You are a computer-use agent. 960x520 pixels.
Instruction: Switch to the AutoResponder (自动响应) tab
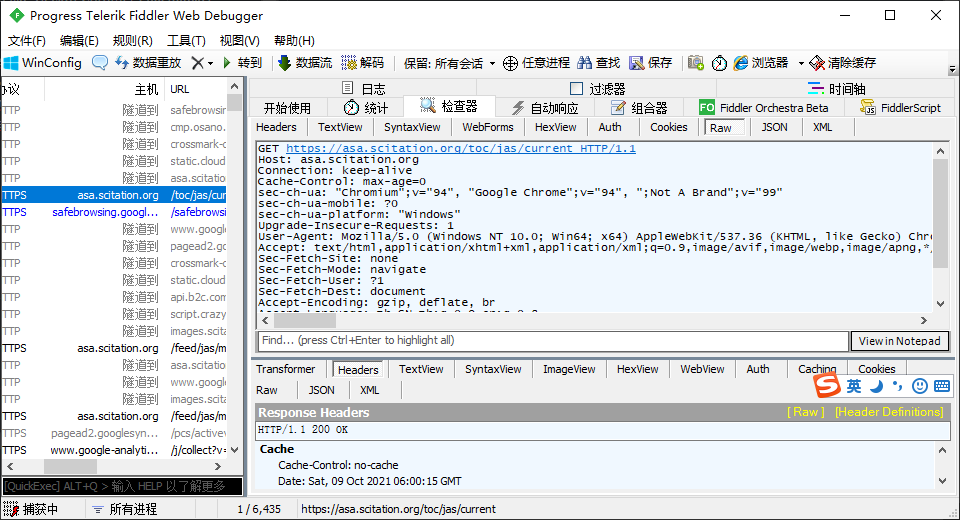pyautogui.click(x=545, y=108)
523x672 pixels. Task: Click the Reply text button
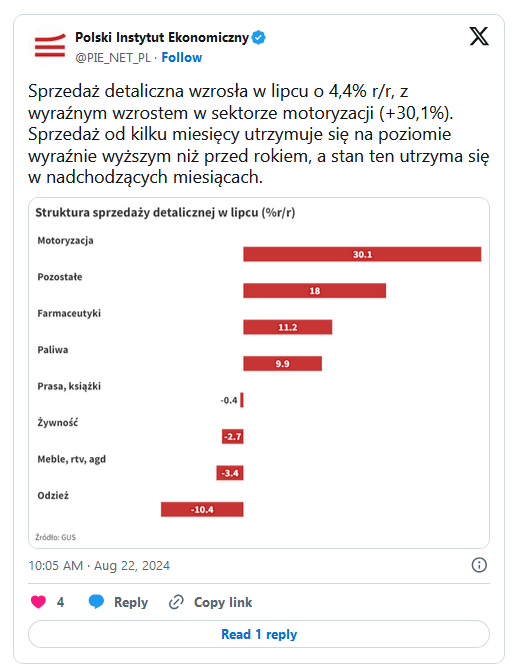click(x=131, y=602)
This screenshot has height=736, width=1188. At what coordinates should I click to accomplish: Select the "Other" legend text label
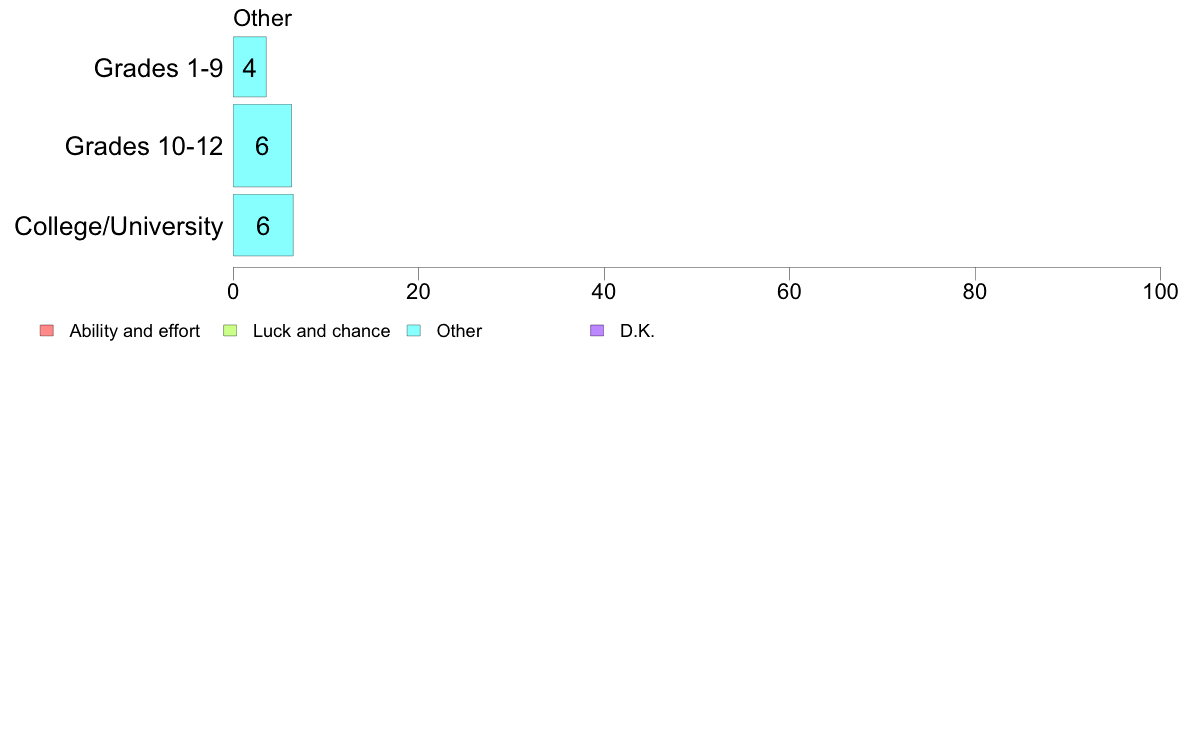(x=459, y=331)
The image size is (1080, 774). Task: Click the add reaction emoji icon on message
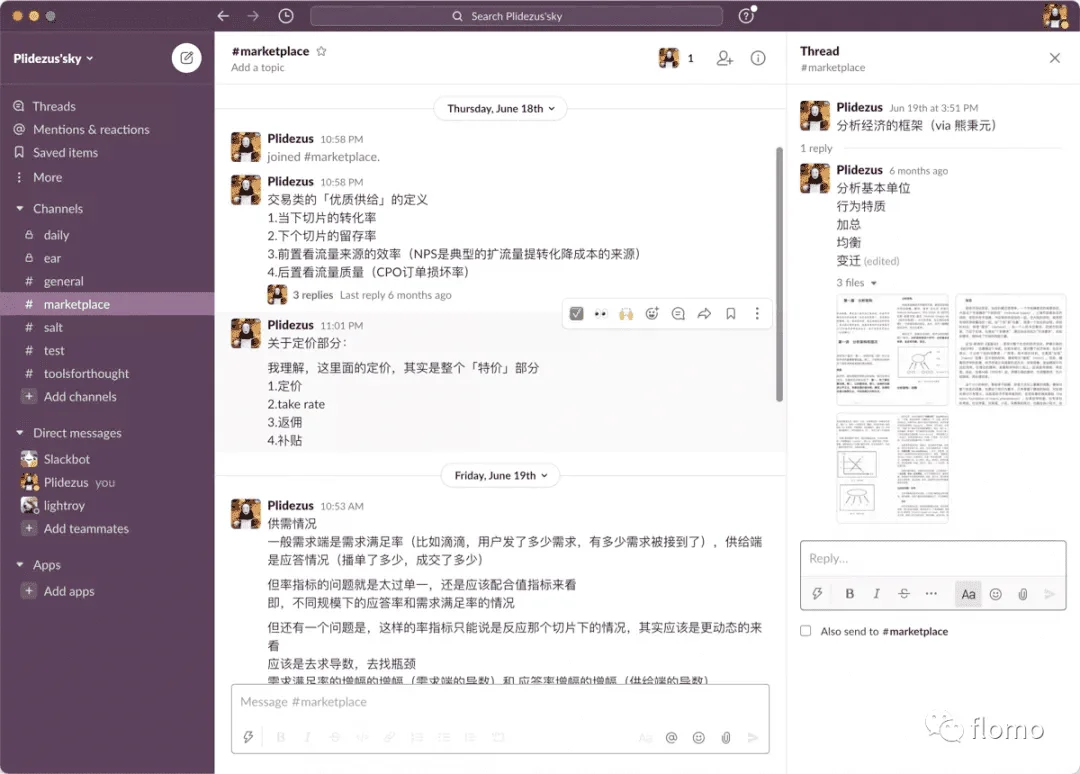point(652,313)
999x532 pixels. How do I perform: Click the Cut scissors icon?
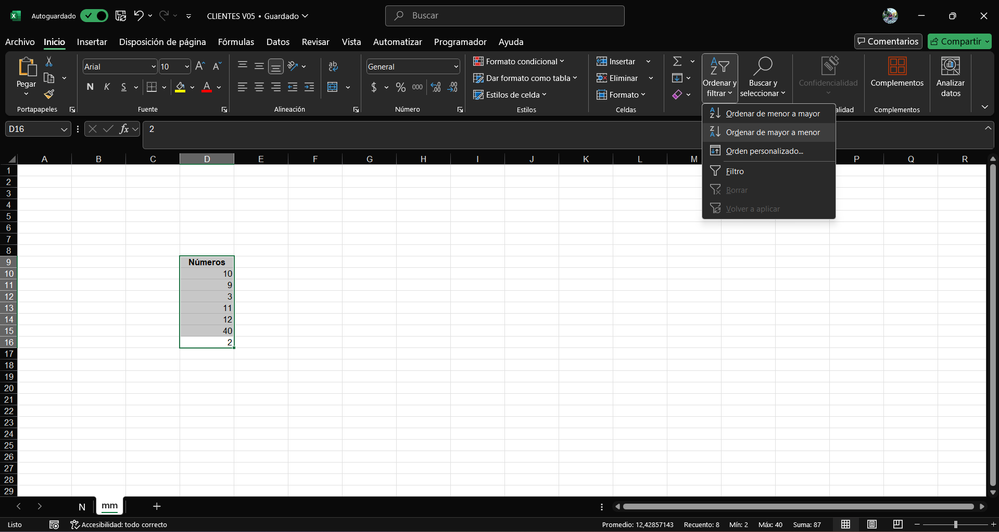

========

# [Activity]
Would you copy the records word for word, without any of their pictures?

# [Task response]
You are a computer-use agent. 960x520 pixels.
Instruction: Switch to the AutoResponder (自动响应) tab
pyautogui.click(x=545, y=108)
523x672 pixels. Task: Click the Reply text button
click(x=131, y=602)
This screenshot has height=736, width=1188. At what coordinates should I click to accomplish: Select the "Other" legend text label
(x=459, y=331)
The image size is (1080, 774). Task: Click the add reaction emoji icon on message
point(652,313)
999x532 pixels. How do I perform: Click the Cut scissors icon?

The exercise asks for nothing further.